A parte il rilievo che l’esclusione della collaborazione impossibile o irrilevante nel ragionamento seguito dal Tribunale di sorveglianza non risultava affatto viziata,e l’irrilevanza del ruolo direttivo, ritenuto in ragione delle mansioni che erano state svolte dal (OMISSIS) in concreto, si deve osservare che la collaborazione impossibile, se riconosciuta, avrebbe potuto avere un possibile rilievo solo per la misura della semiliberta’.
Si e’, tuttavia, anticipato come, in ogni caso, non si sarebbe potuta riconoscere la misura in questione, per mancanza di un’attivita’ lavorativa certa. La carenza condizionava la concessione della semiliberta’ e sulla specifica affermazione il ricorso non si e’ soffermato con argomenti convincenti.
Prive di decisivita’, pertanto, risultano le argomentazioni sviluppate nel ritenere non ricorrenti i presupposti della collaborazione cd. impossibile o inesigibile.
Quanto alla liberazione condizionale valgono a supporto della mancanza di decisivita’ le considerazioni gia’ esplicitate e la mancanza di ogni certezza che il detenuto avesse espiato una pena pari a 26 anni che potesse permettergli in astratto l’accesso alla liberazione anzidetta.
1.4. Manifestamente infondati risultano anche i rilievi sviluppati sull’invocato scioglimento del cumulo. Si e’ osservato che al (OMISSIS) era stata inflitta la pena dell’ergastolo per i due omicidi e tentati omicidi e di anni cinque per la violazione della legge sul controllo delle armi e per il delitto di partecipazione ad associazione mafiosa.
Il cumulo non era stato, pertanto, effettuato, con la conseguenza che non v’era alcuno scioglimento da praticare.
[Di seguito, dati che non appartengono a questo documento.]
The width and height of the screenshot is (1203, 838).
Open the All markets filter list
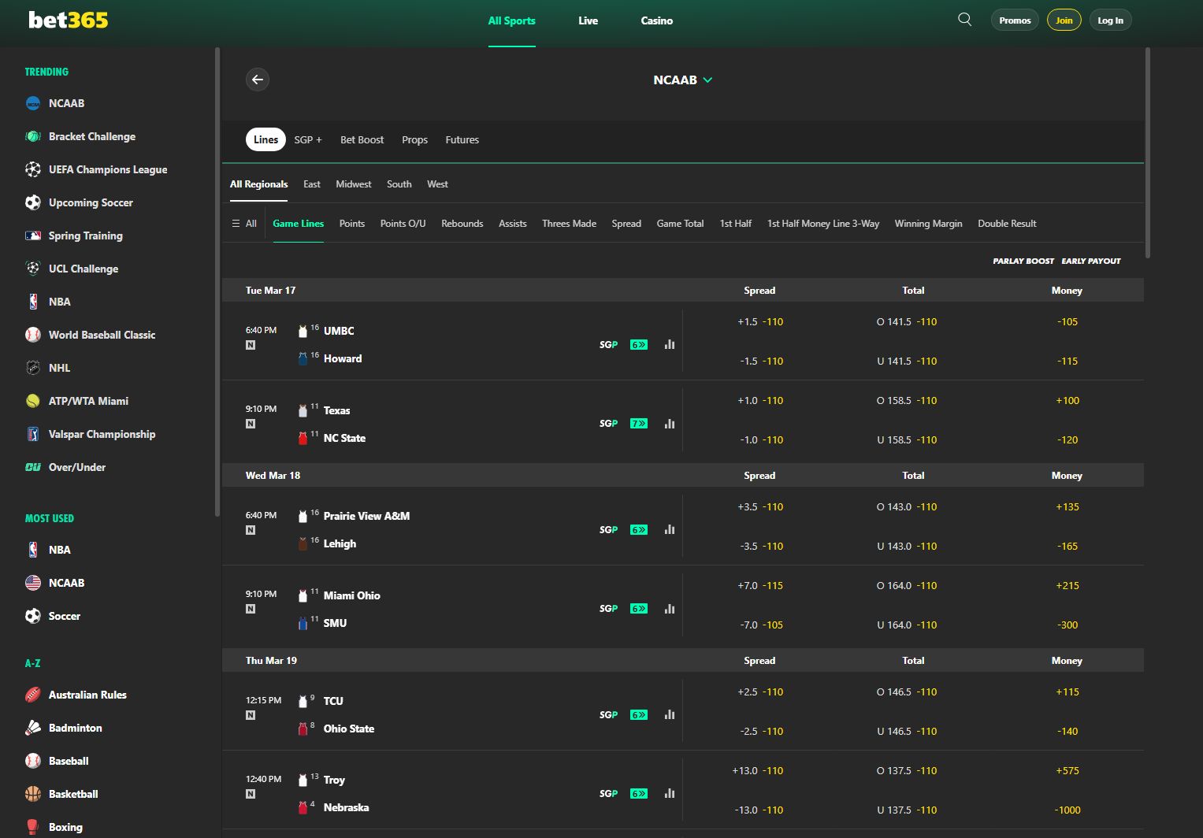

Aveva, infatti, espiato il ricorrente la pena dei reati meno gravi, ma residuava in esecuzione quella dell’ergastolo per gli omicidi da ritenere ostativi, per quanto si e’ avuto modo di anticipare.
Alla luce di quanto detto il ricorso deve essere dichiarato inammissibile. Segue la condanna del ricorrente al pagamento delle spese processuali e della somma che si stima equo determinare in Euro tremila in favore della Cassa delle Ammende, non ricorrendo ipotesi di esonero.

P.Q.M.

Dichiara inammissibile il ricorso e condanna il ricorrente al pagamento delle spese processuali e della somma di Euro tremila in favore della Cassa delle Ammende.

 

In caso di diffusione omettere le generalità e gli altri dati identificativi dei soggetti interessati nei termini indicati.